• _Document_:

************

NOTE: During our evaluation, we've encountered dropped packets at the load balancer at around 8000 packets per second and dropped hellos and reports between ingress switch and local controller at around 400 packets per second. The limiting factor seemed to be the communication between data plane and controll plane and the time delay between sending a hello to the central coordinator and receiving a hello callback and then adding rules to the switch table. Due to this, we had to test at rather low sending speeds (300 packets per second). That's why evaluation takes rather long and the pcap files are rather short.

4. Check the results

After all evaluation rounds have finished, check your csv file. For each evalution round, you will find the f1score, precision and recall. These accuracy measures are calculated using ~/02-herding/evaluation/data/real_elephants_.... These json files list all flows for the specific pcap files which are heavy hitters (i.e. the packet count for the flow exceeds the global threshold).

************

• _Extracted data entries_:
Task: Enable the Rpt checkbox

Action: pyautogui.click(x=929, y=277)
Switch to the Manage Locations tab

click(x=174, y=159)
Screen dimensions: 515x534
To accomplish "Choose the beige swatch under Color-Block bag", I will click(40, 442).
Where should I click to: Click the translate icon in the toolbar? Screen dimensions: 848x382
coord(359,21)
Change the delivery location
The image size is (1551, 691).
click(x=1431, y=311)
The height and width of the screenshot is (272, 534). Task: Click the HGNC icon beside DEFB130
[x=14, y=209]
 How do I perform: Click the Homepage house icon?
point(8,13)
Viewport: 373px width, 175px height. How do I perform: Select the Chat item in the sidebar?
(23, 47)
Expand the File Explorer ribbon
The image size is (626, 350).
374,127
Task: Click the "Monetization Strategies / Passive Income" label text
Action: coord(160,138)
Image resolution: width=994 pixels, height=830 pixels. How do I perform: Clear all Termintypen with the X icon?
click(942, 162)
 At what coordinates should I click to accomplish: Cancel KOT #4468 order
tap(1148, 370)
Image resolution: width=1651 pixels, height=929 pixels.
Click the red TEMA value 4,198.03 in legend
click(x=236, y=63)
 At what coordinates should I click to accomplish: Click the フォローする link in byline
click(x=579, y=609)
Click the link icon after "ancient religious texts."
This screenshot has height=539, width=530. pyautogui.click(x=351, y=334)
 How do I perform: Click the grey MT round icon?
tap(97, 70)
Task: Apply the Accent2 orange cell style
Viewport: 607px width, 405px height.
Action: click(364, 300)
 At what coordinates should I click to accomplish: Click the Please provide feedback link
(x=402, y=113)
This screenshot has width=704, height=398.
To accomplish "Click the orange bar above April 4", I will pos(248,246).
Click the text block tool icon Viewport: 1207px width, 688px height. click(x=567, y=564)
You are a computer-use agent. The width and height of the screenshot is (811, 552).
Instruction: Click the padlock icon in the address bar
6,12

************

• _Objective 1_: Condense the paragraph of the evaluation instructions that begins "NOTE: During our evaluation" into a short bulleted list that keeps its main facts.
• _Objective 2_: Carry the evaluation instructions forward from their last sentence.
The rows are separate material with no connection to the evaluation instructions.

• _Result 1_:
- Packets were dropped at the load balancer at around 8000 packets per second.
- Hellos and reports between the ingress switch and the local controller were dropped at around 400 packets per second.
- The apparent bottleneck was communication between the data plane and the control plane, along with the delay between sending a hello to the central coordinator, receiving the hello callback, and adding rules to the switch table.
- Testing therefore used a low sending speed of 300 packets per second.
- As a result, evaluation takes a long time and the pcap files are short.

• _Result 2_:
Manual run

Start the mininet

sudo p4run --conf ~/02-herding/src/p4app/<p4app_name>.json

Run the coordinator

IMPORTANT: the coordinator needs to be running before starting any l2_controller

python ~/02-herding/src/controllers/coordinator.py --r <reporting_threshold> --v

Run the controller

Run the herd controller on each ingress switch and pass the following parameters:

  • switch name: --n <switch_name>
  • epsilon: --e
  • global threshold: --t <global_threshold>
  • sampling probability: --s <sampling_probability>
python ~/02-herding/src/controllers/l2_controller.py --s <switch_name> --e <epilon> --t <global_threshold> --s <sampling_probability>

Send some traffic

Log into a host and send some traffic. Due to aforemention issues with sending speed, keep the sending speed below 300pps.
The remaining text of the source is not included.